[Source data]

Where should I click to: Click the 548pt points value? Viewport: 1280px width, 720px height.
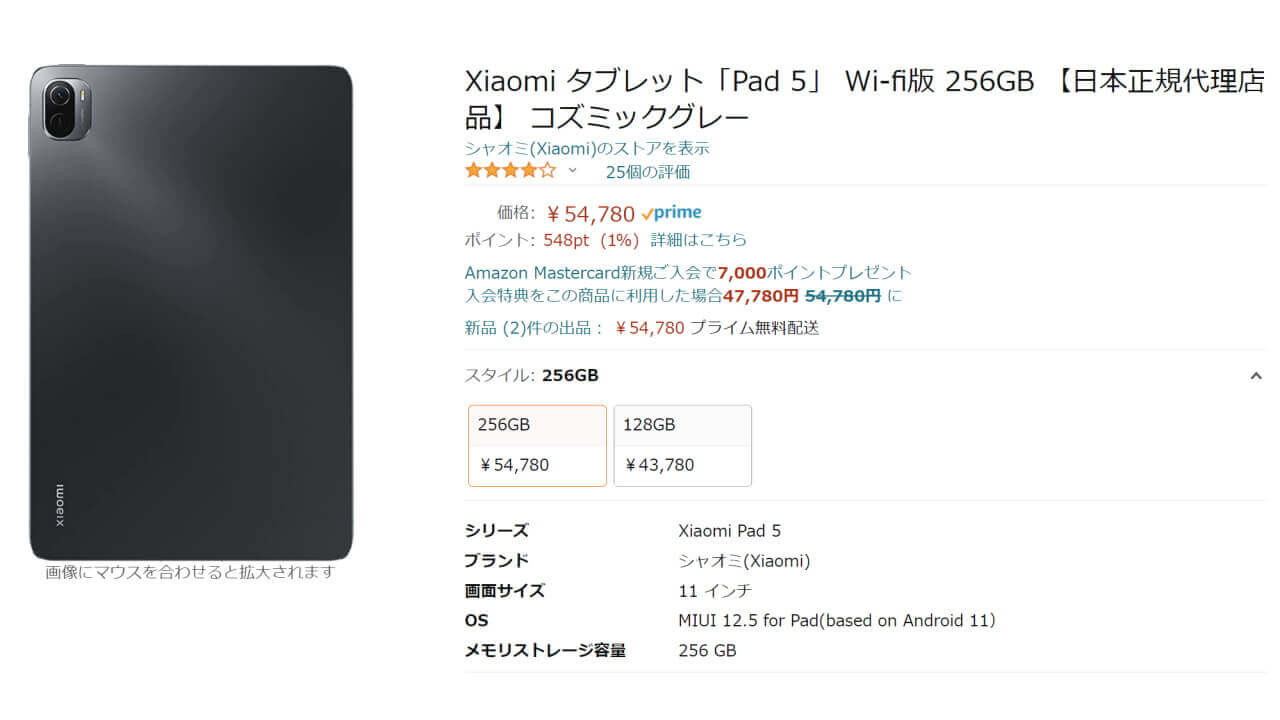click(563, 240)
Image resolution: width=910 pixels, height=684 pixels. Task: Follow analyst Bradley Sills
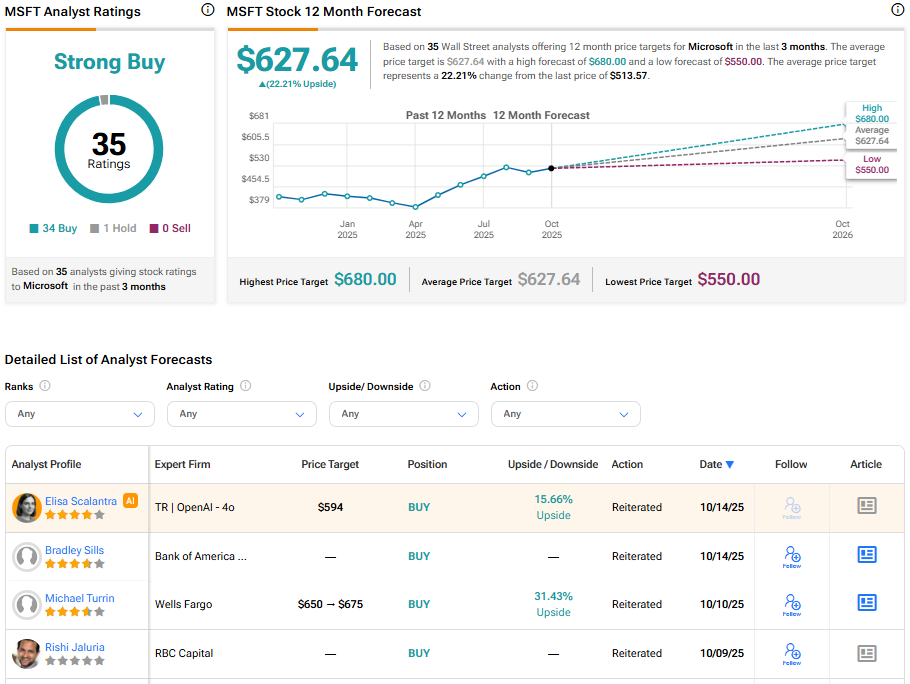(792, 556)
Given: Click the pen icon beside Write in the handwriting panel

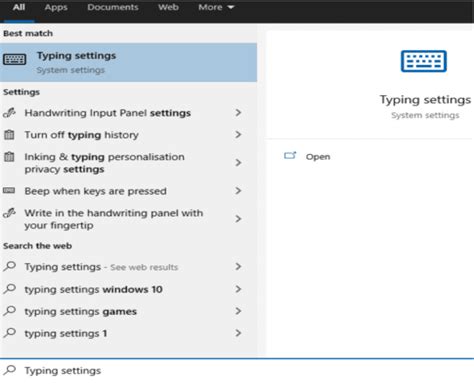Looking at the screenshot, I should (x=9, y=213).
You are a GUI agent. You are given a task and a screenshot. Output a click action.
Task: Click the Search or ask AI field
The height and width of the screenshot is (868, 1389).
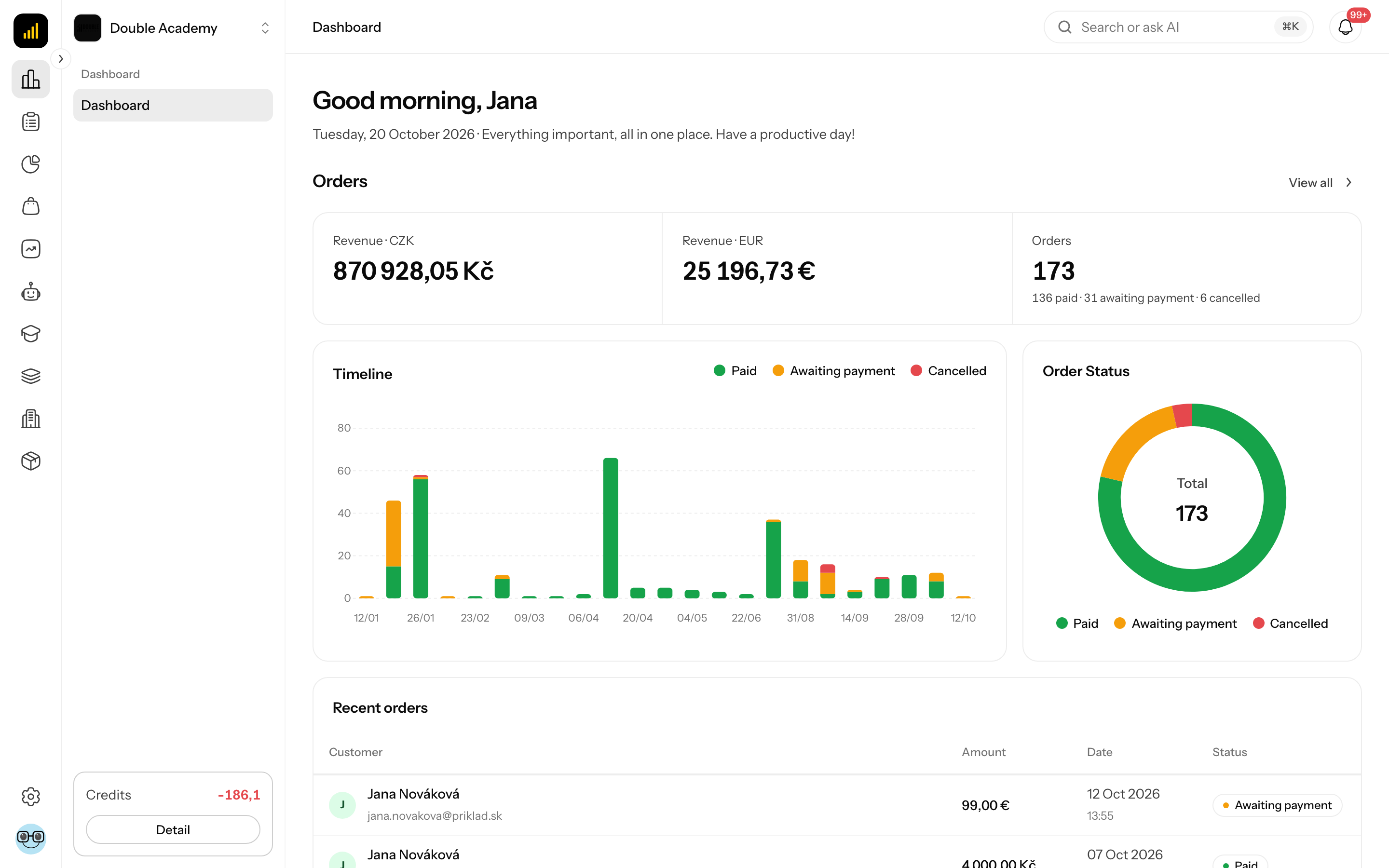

---

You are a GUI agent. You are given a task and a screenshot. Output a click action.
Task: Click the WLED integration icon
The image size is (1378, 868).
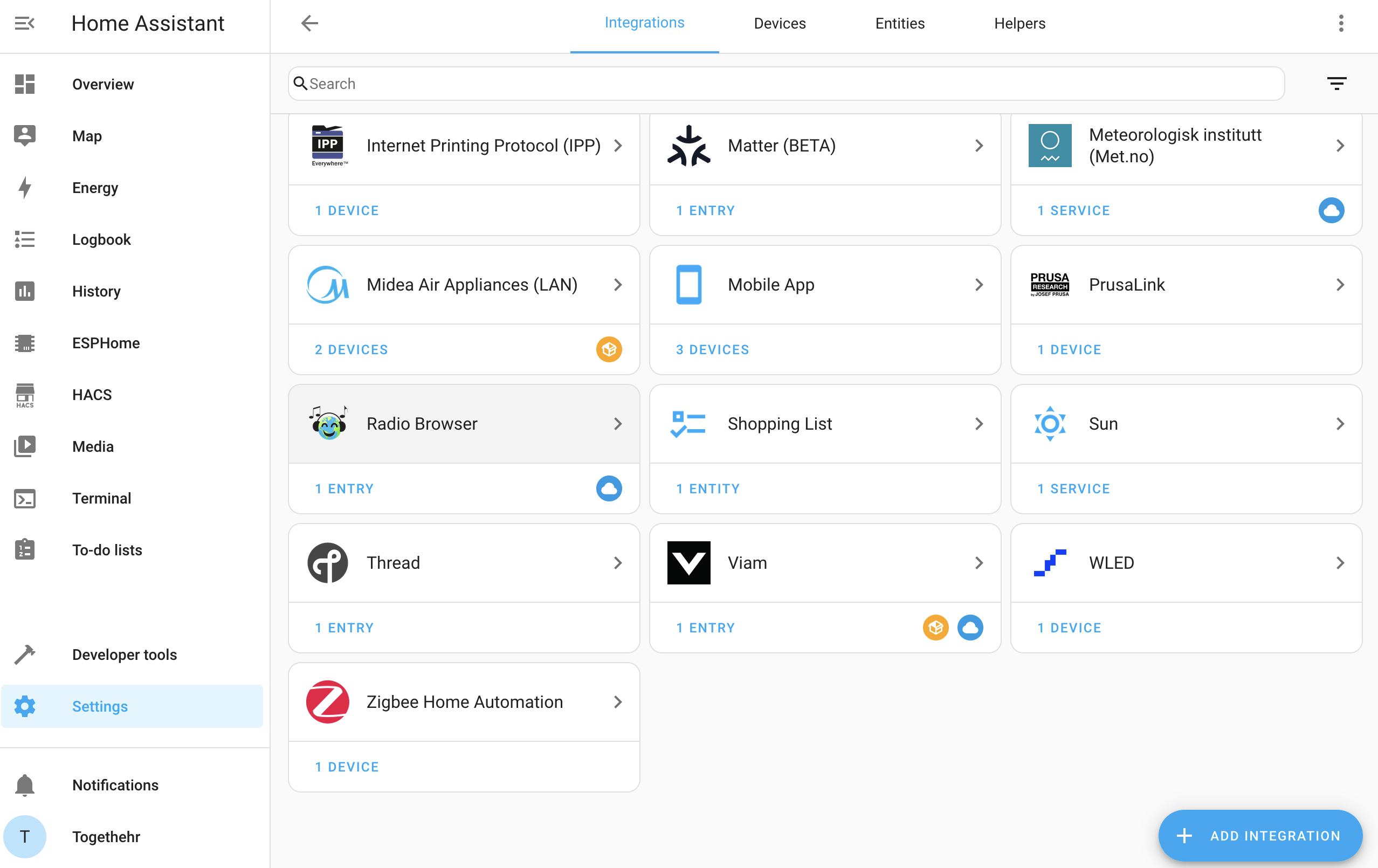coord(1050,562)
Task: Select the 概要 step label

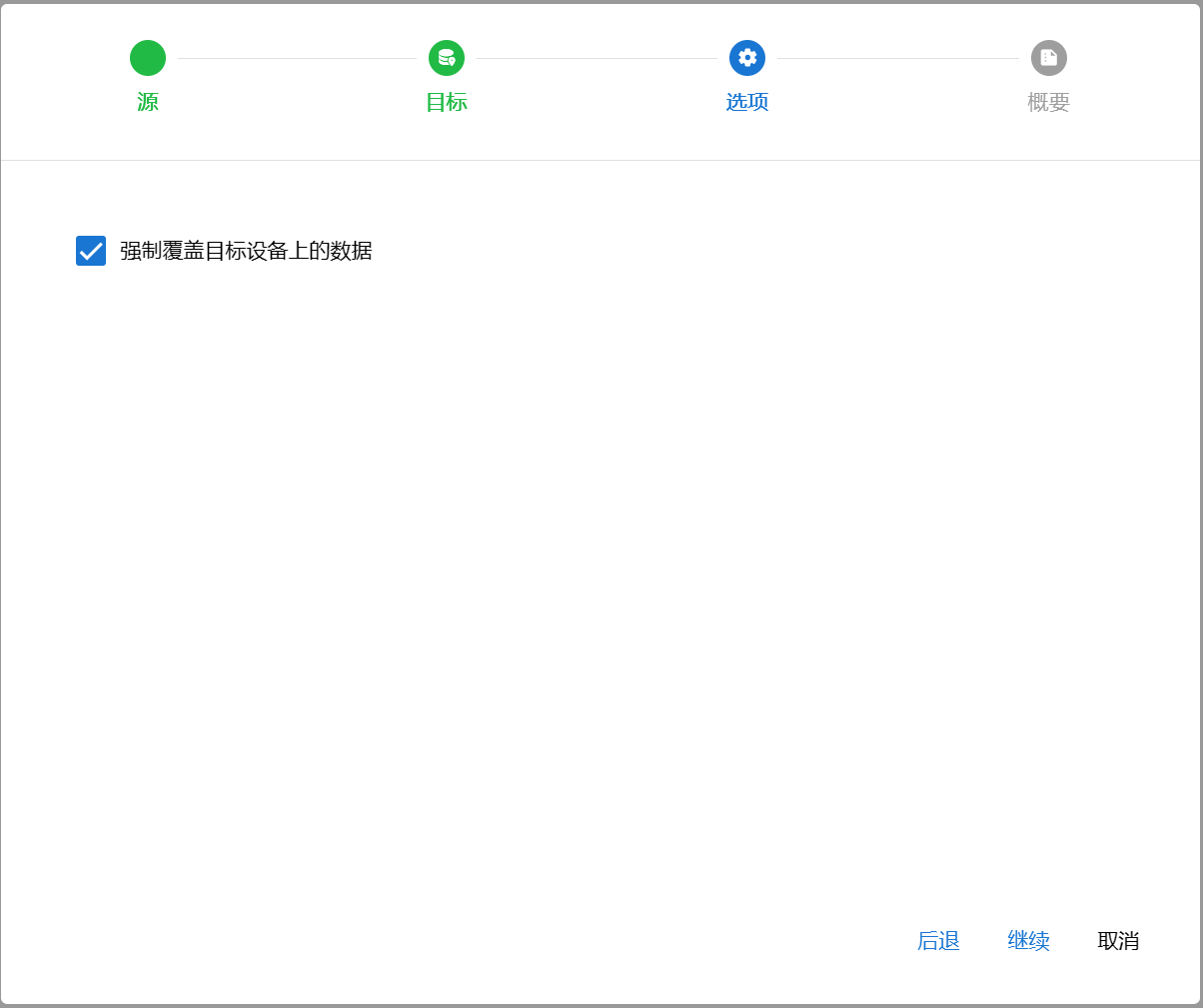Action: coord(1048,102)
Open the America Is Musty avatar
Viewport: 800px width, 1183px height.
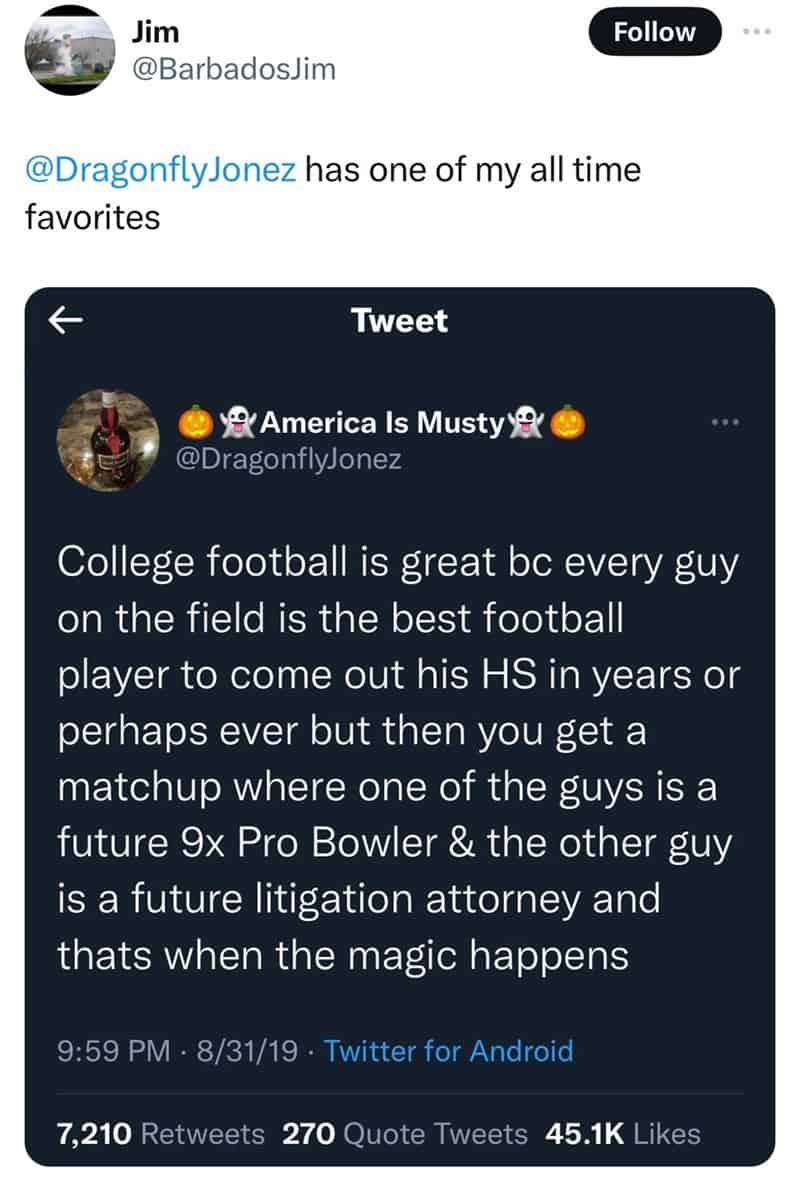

...

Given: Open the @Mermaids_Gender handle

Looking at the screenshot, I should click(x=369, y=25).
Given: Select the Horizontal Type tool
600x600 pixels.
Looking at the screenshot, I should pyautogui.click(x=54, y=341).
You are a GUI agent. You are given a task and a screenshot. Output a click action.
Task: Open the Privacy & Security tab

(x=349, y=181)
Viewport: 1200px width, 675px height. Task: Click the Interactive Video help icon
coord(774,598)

### Required work
From the entries above, return exactly the line containing "Open the America Is Musty avatar", the line containing "Viewport: 800px width, 1183px height.", and all lines between, and nothing else.

### Answer for the task
Open the America Is Musty avatar
Viewport: 800px width, 1183px height.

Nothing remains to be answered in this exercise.